## WHAT YOU SHOULD DO
Search the entries for lines that contain the word "computer", and report each one found.

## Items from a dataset

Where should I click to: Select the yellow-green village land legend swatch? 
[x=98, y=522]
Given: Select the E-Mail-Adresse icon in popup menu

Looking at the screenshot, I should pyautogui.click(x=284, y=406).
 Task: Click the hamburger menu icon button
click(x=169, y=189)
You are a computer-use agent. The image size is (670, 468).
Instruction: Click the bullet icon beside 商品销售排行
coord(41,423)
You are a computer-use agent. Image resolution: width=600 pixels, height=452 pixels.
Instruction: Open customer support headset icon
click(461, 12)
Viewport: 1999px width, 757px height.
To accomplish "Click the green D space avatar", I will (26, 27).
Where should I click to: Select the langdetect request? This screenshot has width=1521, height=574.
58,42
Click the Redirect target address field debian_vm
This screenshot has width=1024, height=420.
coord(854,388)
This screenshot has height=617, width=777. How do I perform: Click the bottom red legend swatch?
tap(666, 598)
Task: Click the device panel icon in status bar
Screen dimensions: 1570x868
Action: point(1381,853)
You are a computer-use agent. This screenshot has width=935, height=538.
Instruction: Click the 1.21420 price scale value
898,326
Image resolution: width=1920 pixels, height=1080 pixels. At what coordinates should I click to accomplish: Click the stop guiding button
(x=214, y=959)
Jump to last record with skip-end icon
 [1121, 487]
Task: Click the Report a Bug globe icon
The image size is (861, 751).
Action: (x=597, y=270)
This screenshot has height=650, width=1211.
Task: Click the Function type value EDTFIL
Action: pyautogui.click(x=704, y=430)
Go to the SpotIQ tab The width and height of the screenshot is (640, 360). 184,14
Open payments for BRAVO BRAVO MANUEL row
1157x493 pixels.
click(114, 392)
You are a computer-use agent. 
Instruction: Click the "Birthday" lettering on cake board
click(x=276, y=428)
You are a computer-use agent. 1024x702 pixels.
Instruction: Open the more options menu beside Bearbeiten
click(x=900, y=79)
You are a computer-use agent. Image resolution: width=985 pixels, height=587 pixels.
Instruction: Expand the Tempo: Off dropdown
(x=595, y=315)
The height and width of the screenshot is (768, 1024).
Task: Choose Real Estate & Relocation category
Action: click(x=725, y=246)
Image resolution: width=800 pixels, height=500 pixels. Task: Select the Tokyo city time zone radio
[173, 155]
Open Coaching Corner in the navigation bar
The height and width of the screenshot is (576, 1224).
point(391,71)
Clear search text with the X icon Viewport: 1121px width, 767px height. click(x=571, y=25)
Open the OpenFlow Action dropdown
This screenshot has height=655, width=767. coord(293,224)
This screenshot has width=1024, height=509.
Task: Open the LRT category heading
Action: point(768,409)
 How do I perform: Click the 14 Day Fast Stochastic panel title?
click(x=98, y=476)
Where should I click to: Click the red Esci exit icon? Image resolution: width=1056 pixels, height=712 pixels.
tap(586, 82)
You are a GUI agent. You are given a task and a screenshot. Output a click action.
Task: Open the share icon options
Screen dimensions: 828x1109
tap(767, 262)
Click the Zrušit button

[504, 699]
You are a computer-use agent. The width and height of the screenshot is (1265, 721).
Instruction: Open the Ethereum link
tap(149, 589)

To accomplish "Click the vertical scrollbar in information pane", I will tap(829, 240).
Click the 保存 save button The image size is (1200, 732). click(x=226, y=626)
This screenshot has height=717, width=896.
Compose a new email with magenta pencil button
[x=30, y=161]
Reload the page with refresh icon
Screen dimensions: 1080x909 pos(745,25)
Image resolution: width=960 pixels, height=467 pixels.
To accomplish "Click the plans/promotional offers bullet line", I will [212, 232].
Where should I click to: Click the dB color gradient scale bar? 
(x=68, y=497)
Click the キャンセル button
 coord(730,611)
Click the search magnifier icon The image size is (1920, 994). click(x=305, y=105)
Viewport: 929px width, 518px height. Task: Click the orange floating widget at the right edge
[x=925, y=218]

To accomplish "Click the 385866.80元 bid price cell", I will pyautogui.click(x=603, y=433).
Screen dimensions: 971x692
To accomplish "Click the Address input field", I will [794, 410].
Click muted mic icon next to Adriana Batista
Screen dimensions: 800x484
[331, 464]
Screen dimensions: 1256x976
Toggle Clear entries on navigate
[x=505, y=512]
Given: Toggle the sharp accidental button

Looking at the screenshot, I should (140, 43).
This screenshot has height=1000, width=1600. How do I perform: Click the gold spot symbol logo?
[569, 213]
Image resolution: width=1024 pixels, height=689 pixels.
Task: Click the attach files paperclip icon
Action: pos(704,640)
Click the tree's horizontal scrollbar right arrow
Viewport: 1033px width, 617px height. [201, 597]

## OUTPUT
You are a computer-use agent. The image size is (670, 468).
You are a computer-use agent. Image resolution: width=600 pixels, height=452 pixels.
You are a computer-use agent. This screenshot has width=935, height=538.
You are a computer-use agent. 
You are a computer-use agent. 1024x702 pixels.
You are a computer-use agent. Image resolution: width=985 pixels, height=587 pixels.
You are a computer-use agent. The width and height of the screenshot is (1265, 721).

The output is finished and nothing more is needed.